L'effetto complessivo dell'episodio è di un'immersione più profonda rispetto alle atmosfere mostrate finora: complice l'evoluzione dei rapporti tra i personaggi e una maggiore attenzione alle loro psicologie, la sospensione dell'incredulità risulta agevolata rispetto alle prime due puntate. Resta ancora il dubbio sulle sfumature da teen drama date allo show, non sempre ben conciliate con le sue ambizioni più epiche e prettamente fantastiche: ma è ancora presto per puntare il dito contro dialoghi e relazioni che, per quanto non sempre all'altezza del tono generale della serie, sono per il momento ancora necessari allo svolgimento della trama.

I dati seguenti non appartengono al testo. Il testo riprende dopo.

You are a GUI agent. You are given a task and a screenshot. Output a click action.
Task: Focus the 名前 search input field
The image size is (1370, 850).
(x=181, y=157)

Fury ha anche il merito di evidenziare quella che sembra essere una scelta autonoma della serie rispetto ai romanzi d'origine, ovvero la presenza di un senso magico che prescinde dai protagonisti: possiamo infatti notare come Wil - contrariamente a quanto descritto nei libri - osservi il potere delle pietre attivarsi prima ancora che egli decida di sperimentare qualsivoglia incantesimo attraverso di esse. È una direzione, per quanto ancora larvale, che potrebbe conferire alla storia un retrogusto meno antropocentrico ma altrettanto interessante rispetto al materiale d'origine.
Nel complesso, dunque, un buon episodio, che aumenta l'interesse nei confronti di un prodotto ambizioso e più difficile di quanto possa sembrare, se non altro per la pesante eredità letteraria che grava sulle proprie spalle. Mentre l'altra attesa serie fantasy di questa stagione, Shadowhunters, sembra fallire miseramente ogni intento di verosimiglianza - sia esso una lotta tra demoni o una colazione tra ragazzi al bar - The Shannara Chronicles sembra avviato a dipingere un contesto che, tra alti e bassi, trasporta lo spettatore in un mondo "altro" ma non per questo privo di credibilità.